Dual role of the tyrosine activation motif of the Ig‐alpha protein during signal transduction via the B cell antigen receptor.

The B cell antigen receptor (BCR) is a multimeric protein complex consisting of the ligand binding immunoglobulin molecule and the Ig‐alpha/beta heterodimer that mediates intracellular signalling by coupling the receptor to protein tyrosine kinases (PTKs).

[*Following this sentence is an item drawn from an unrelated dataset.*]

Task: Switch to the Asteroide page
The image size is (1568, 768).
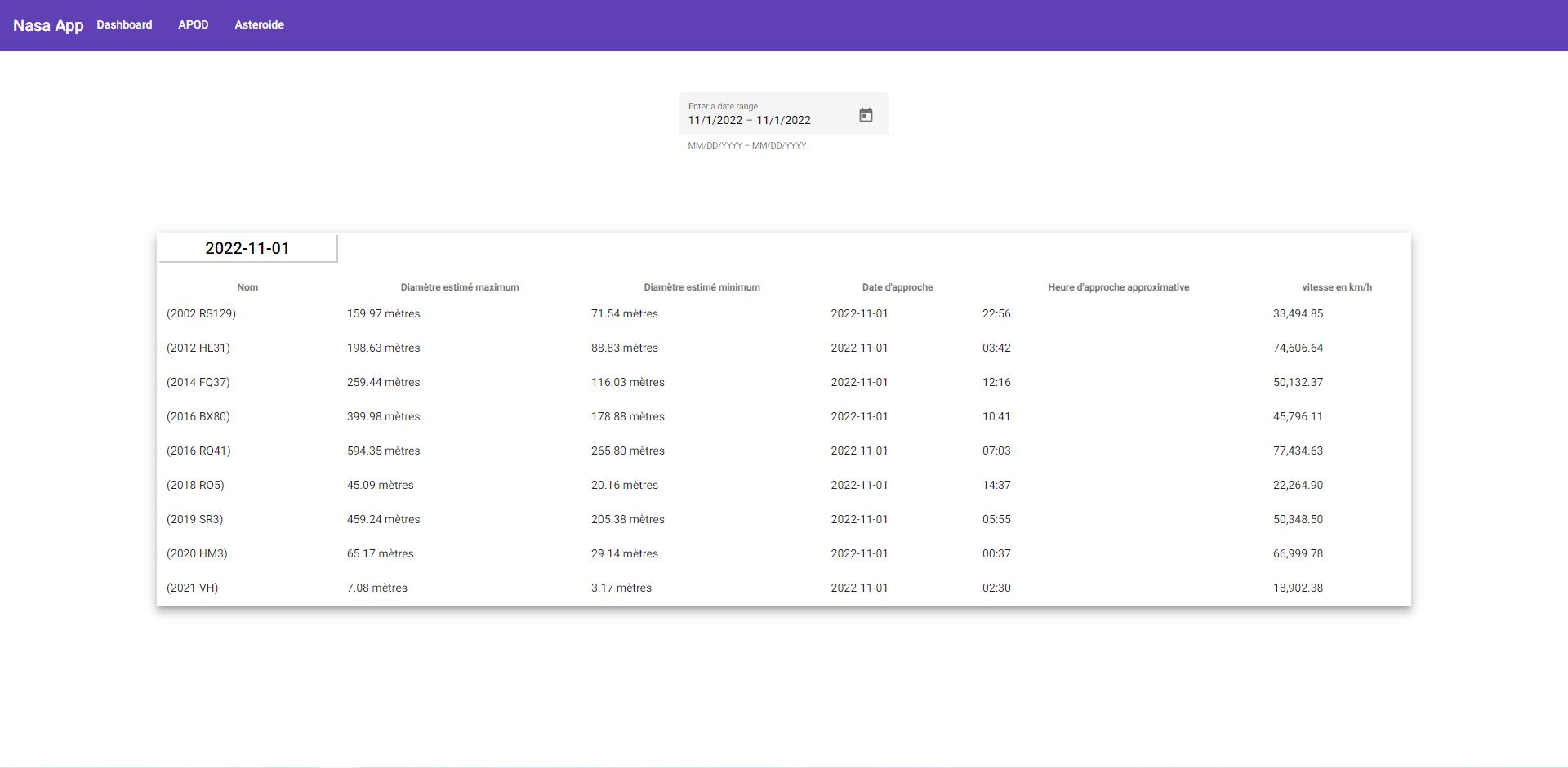Action: (x=259, y=25)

Transfection of the Ig‐alpha deficient myeloma cell line J558L microns with expression vectors coding for mutated Ig‐alpha allowed us to test the function of the tyrosines in the cytoplasmic region of Ig‐alpha in the context of the BCR. Furthermore we expressed Ig‐alpha mutations as chimeric CD8‐Ig‐alpha molecules on K46 B lymphoma cells and tested their signalling capacity in terms of PTK activation and release of calcium. We show here that the conserved tyrosine residues in the cytoplasmic portion of Ig‐alpha have a dual role. First, they are required for efficient activation of PTKs during signal induction and second, one of them is subject to phosphorylation by activated src‐related PTKs. Phosphorylation on tyrosine in the cytoplasmic portion of Ig‐alpha is discussed as a possible mechanism to couple the BCR to SH2 domain‐carrying molecules.